Season three starts out strong, with a rollicking storyline, compelling mysteries, and a handful of killer twists, not to mention three musical montages within the first 15 minutes of episode one. The team also has a compellingly strange new HQ: The Hotel Obsidian, a stylishly anachronistic setting with a production design that falls somewhere between The Overlook and The Grand Budapest. Along the way, The Umbrella Academy tackles themes of parenting, grief, and power with absurdist humor and very real pathos. But don’t worry, there’s also a robot who forms a religion around a radiant black hole, a sentient floating cube named Christopher, and a mysterious man who listens to bee sounds on a Walkman when he needs to chill out.
Alas, the proverbial World’s Biggest Ball of Twine (which, yes, Klaus and Five do visit on an impromptu road trip) begins to unravel in the back half of the season. The Umbrella Academy does a heroic job of balancing its massive ensemble—but this time around, it’s a little too big. The members of The Sparrow Academy end up being pretty one-note, and one big romance is way too vanilla for a series this tart.

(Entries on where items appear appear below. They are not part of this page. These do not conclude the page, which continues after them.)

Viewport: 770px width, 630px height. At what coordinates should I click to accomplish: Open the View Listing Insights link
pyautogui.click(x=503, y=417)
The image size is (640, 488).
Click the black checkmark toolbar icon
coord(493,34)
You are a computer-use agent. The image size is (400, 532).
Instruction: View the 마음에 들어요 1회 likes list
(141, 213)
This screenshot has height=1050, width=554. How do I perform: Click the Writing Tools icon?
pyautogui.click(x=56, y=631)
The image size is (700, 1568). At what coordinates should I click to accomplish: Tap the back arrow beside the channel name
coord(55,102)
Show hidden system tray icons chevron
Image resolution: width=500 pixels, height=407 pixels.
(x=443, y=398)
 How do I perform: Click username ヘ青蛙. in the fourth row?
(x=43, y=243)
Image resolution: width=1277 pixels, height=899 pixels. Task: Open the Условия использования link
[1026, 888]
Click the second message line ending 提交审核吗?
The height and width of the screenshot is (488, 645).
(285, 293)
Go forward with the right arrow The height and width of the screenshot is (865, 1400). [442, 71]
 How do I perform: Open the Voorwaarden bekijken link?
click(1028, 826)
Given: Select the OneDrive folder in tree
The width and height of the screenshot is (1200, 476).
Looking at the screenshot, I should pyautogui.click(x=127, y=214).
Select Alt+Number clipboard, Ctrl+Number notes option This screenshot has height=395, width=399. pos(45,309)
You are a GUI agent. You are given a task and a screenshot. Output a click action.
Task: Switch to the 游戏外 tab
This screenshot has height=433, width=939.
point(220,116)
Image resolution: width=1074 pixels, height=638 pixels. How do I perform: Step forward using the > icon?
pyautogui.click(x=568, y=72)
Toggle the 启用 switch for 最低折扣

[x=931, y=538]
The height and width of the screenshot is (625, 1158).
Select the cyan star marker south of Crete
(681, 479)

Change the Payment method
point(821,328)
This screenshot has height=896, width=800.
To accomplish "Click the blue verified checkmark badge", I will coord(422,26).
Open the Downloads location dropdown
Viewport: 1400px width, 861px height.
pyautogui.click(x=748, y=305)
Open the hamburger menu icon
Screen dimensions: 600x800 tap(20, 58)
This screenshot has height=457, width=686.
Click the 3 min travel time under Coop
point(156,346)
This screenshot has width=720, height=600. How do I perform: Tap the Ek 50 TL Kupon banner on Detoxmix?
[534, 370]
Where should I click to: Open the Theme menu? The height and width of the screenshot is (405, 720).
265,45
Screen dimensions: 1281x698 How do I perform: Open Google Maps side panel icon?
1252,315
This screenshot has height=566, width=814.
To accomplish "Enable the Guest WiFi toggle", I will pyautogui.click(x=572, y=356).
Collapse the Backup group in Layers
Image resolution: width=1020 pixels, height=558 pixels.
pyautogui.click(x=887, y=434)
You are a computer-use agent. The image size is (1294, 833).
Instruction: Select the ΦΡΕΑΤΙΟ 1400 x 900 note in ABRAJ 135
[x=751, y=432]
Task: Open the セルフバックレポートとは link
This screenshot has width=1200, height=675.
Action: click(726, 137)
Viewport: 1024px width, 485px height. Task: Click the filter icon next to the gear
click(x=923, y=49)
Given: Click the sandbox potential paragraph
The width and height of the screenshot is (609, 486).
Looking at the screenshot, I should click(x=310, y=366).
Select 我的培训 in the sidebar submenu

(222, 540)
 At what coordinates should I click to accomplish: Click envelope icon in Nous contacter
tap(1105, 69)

It all culminates in a season ender that’s somehow both too slow and too fast. The story spins off into abstraction just when it should be hitting bedrock, with repetitive emotional beats giving way to a climax so out there that the stakes don’t even feel like they matter anymore. Despite all that, The Umbrella Academy never stops being a blast—a bright ball of chaos enclosed in a Dyson sphere of hard-won devotion from what Five defines as not so much a family as “an institute for snarky delinquents.”